──────── Given text

Lunar Craters May Be Forming Faster Than We Thought
New images show a more active surface on the Moon.
The vast majority of debris moving through space and colliding with Earth burns up as it passes through the atmosphere. But our Moon has no protective atmosphere, so its surface is constantly hit by a barrage of small debris from asteroids and comets—a process that creates new craters, grinds surface rocks into a fine powder and laterally and vertically mixes the resulting layer of debris (called the regolith).
We first recognized and understood the production of the lunar regolith from images returned by Ranger and Surveyor, robotic missions that flew in the 1960s. Subsequent exploration by the Apollo astronauts, along with returned lunar samples (rocks and soil), documented the rates of cratering and details of regolith production on the Moon. These studies allowed us to estimate the absolute ages of unvisited sites and to infer the likely provenance and geological significance of the returned samples. But now, as a team at Arizona State University studies new images being returned from the ongoing Lunar Reconnaissance Orbiter (LRO) mission, that history and provenance seems less well understood.
Since 2009, the LRO spacecraft has been orbiting and mapping the surface of the Moon in exquisite detail. We now have multiple images (taken at widely separated times) of the same areas for large areas of the lunar surface. By identifying the appearance of a new crater on later images, we can know with a high degree of precision (from a geological perspective) when it happened. Attempting to map these craters by eyeball alone would leave us searching for a needle in a haystack, as the Moon’s surface area is about the same size as the continent of Africa. The size of impacting debris follows a power law, meaning that smaller fragments are more abundant, with the consequence that many more small craters (tens of meters in diameter) are formed than large ones. The LRO camera team designed a computer program to compare pictures taken at different times and identify newly formed craters (later verified by human examination).
When an object strikes the Moon, a curtain of debris (called ejecta) is thrown out and deposited in a fairly orderly way around the circular rim of the resulting crater. The ejecta strikes the surface with high energy (no atmosphere on the Moon means no “billowing” debris cloud), often forming additional small craters called secondary impact craters (secondaries). Our understanding of this process comes from Eugene Shoemaker’s classic 1960 study of the large crater Copernicus. Shoemaker mapped the crater field around Copernicus and described how ejecta, thrown out from the primary crater during its formation, could produce this field. Secondaries are formed around craters of all sizes, becoming larger as the size of the primary increases.
For the small, newly formed craters examined in the LRO study, secondaries are largely below the limits of image resolution. However, new surface debris is visible from their different surface reflectance. The new craters show striking patterns of high and low surface reflectance, manifested as ray-like zones of surface darkening or lightening over very large distances from the crater rim. These distal zones extend over a much larger area than the crater’s ejecta blanket; the markings can be found as far as 100 crater diameters away from the rim (most ejecta is confined within a single crater diameter).

────────────────
──────── Provided material

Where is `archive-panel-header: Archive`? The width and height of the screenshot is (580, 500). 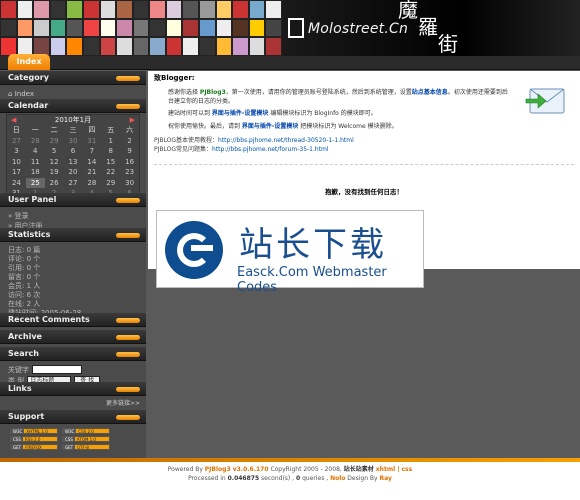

────────────────

■ **Task description**:
In the article on lunar craters, how far from the rim of a newly formed crater can its markings be found?

■ **Answer box**:
As far as 100 crater diameters away from the rim.